SOURCE DATA: Begin

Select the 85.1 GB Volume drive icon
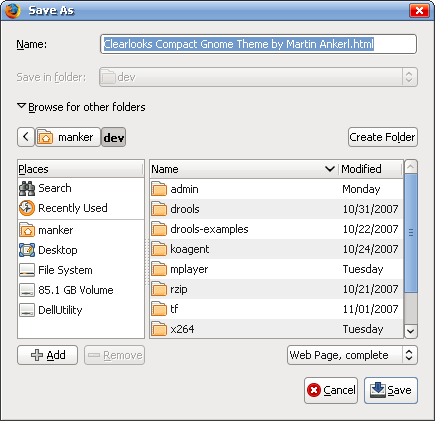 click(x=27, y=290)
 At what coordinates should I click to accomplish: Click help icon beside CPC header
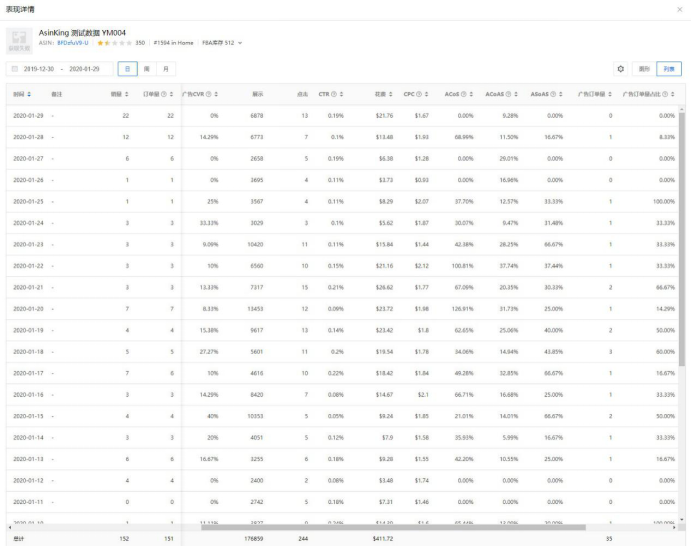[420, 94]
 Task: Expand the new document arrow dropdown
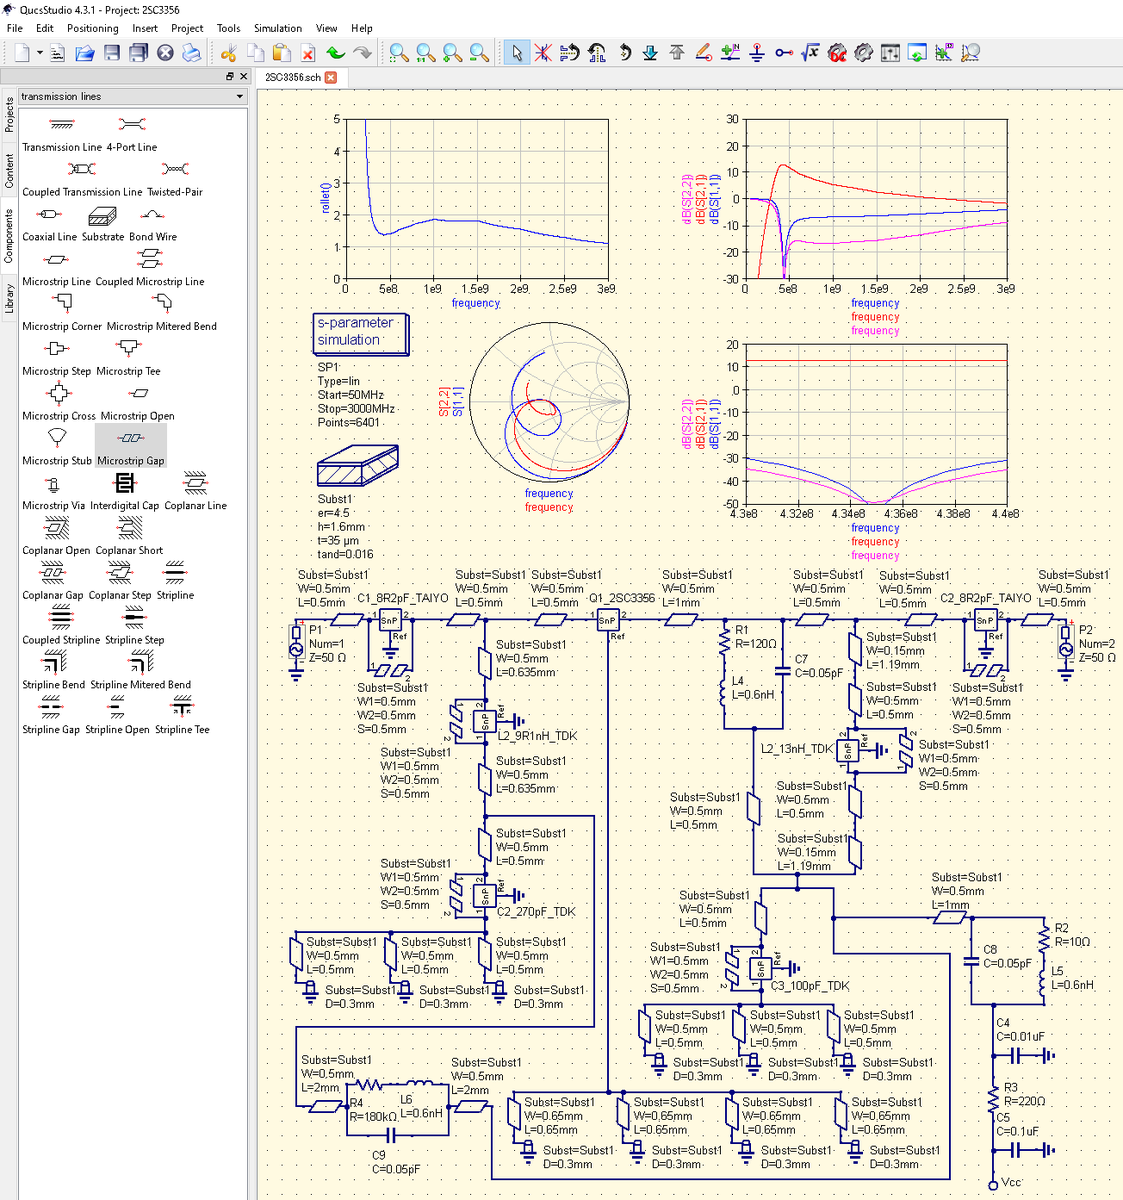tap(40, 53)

SOURCE DATA: End

WORK TASK
Take the entries above and set them down exactly, minus the pictures.

RESPONSE AREA
Select the 85.1 GB Volume drive icon
 click(x=27, y=290)
 At what coordinates should I click to accomplish: Click help icon beside CPC header
[420, 94]
 Task: Expand the new document arrow dropdown
tap(40, 53)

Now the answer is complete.